Not only the trunk and branches are made of this basic building material, but also the roots. Their stable anchoring in the soil is a prerequisite for the formation of the enormous trunks, which often weigh many tonnes. Through them, the vital water is channelled from the roots to the leaves and part of the sugar-rich sap produced there is returned to the roots.
Trees have been forming forests ever since, and with them they shape entire landscapes. They tap into water reservoirs in deep layers of soil and release it via a gigantic leaf surface. An old beech tree evaporates around 300 litres of water every day, an old beech stand as much as 60,000 litres. They therefore play a decisive role in our water and temperature balance. Compared to open land, forests are around 4°C cooler. Due to the evaporation flow, forests transport water into the otherwise dry interior, far away from coasts. In this way, they also shape the relief through water erosion, create rivers and play a decisive role in shaping the appearance of the earth.
Without the influence of humans, Central Europe would be largely characterised by forests and trees. Only the particularly moist, dry or steep areas would be treeless. This forest would be largely dominated by beech. Depending on humidity, nutrient availability and vegetation length, other tree species would be added. In low mountain areas, the fir is often its direct companion, as it follows the beech into its shady realm and utilises a slightly different light spectrum than the beech. Otherwise, the other tree species only have a chance where the beech collapses, creating a gap in the canopy. Coniferous forests, on the other hand, are located in naturally harsh mountainous areas, adapted to high rainfall with low average temperatures and a short growing season.
Adaptations to the shadow realm
Other plant species have adapted to this shade.
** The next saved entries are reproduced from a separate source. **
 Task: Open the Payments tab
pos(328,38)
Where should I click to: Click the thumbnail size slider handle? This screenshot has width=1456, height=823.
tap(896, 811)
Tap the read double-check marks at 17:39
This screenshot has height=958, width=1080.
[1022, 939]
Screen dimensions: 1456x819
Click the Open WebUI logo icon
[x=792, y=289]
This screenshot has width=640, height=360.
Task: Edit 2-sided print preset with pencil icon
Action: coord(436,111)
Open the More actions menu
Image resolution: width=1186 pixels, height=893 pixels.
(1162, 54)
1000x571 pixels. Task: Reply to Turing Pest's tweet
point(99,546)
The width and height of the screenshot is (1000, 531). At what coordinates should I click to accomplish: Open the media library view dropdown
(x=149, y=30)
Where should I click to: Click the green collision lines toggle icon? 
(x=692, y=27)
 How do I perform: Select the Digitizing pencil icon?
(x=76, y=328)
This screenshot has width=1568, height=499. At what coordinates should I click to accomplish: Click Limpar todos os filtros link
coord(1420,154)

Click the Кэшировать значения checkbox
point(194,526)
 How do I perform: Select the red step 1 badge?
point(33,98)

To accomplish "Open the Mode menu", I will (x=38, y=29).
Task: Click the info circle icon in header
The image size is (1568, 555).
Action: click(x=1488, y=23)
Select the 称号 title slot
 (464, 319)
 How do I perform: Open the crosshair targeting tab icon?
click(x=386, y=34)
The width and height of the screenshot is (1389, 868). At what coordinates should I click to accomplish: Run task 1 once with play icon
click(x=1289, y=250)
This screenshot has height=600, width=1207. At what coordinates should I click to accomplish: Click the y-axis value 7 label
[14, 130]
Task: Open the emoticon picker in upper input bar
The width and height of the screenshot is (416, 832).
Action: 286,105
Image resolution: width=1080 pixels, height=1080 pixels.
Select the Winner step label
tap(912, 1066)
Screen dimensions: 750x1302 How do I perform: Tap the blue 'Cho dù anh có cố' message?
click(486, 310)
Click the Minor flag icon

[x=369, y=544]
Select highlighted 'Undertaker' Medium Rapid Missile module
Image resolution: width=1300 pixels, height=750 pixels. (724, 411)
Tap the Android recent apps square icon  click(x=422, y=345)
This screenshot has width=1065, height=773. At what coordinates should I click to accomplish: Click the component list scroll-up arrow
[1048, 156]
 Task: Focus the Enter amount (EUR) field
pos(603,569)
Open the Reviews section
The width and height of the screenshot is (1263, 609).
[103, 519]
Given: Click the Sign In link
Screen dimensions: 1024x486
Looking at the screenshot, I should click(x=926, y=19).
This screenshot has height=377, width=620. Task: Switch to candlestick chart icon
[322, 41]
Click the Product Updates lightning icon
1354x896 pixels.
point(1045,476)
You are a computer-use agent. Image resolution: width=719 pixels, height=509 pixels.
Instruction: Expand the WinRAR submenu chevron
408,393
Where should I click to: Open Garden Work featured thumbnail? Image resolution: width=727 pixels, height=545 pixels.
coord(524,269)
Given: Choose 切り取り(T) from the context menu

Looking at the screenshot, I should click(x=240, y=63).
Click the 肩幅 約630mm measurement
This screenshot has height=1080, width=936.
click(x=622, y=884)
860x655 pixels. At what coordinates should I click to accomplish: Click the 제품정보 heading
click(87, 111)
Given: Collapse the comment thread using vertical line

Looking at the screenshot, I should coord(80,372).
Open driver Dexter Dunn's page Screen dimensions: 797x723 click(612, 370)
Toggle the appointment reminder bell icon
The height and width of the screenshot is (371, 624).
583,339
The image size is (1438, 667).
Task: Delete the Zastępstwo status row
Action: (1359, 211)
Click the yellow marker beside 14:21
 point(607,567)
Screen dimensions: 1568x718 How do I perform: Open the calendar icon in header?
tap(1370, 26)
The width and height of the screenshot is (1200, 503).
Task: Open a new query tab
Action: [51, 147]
Spring geophytes, for example, have developed the ability to utilise the short phase in early spring until the leaves of deciduous trees emerge to store so much solar energy in their underground roots that they can survive the rest of the year. As the first greenery of the year, however, they are a favourite with herbivores. To evade them, spring-flowering plants are usually slightly poisonous. Substances such as anemonin protect them and their bulbs from being eaten by mammals.
The niche of the oak next to the beech
Let us now look at the two most important tree species in the Spessart and the temperate Central European deciduous forests in general.
First and foremost is the aforementioned beech, followed at a considerable distance by oak.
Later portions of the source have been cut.